BEGIN Dataset extract

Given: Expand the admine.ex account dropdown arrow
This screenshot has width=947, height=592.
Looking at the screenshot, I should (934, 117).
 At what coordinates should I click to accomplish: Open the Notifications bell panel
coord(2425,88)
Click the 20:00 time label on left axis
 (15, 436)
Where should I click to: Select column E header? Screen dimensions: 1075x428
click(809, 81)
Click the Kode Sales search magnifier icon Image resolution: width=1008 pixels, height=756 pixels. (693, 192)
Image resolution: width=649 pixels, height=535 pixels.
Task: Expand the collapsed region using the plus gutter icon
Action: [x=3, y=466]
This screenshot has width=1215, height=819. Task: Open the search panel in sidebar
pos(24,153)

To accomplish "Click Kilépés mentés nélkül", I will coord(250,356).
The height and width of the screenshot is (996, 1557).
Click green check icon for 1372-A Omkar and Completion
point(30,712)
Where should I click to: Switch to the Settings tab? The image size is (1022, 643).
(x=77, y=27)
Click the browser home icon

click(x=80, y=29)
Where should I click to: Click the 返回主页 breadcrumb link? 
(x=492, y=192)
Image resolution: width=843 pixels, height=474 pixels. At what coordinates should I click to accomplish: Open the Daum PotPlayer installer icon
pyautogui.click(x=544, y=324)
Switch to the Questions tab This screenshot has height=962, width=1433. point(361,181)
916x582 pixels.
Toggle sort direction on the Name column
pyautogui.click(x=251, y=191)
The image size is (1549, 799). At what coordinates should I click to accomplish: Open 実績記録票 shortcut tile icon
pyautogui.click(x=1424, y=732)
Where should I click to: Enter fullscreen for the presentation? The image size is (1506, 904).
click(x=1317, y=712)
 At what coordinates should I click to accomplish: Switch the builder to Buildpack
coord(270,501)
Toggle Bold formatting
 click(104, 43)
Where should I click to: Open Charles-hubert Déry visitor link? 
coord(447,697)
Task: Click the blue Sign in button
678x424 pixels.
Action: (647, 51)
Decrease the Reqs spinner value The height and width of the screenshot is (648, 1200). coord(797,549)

END Dataset extract

Your instructions:
Precisely the line with "678x424 pixels." and the lines after it, up to the last line of the entries above, are to be reproduced, and nothing more.

Your solution:
678x424 pixels.
Action: (647, 51)
Decrease the Reqs spinner value The height and width of the screenshot is (648, 1200). coord(797,549)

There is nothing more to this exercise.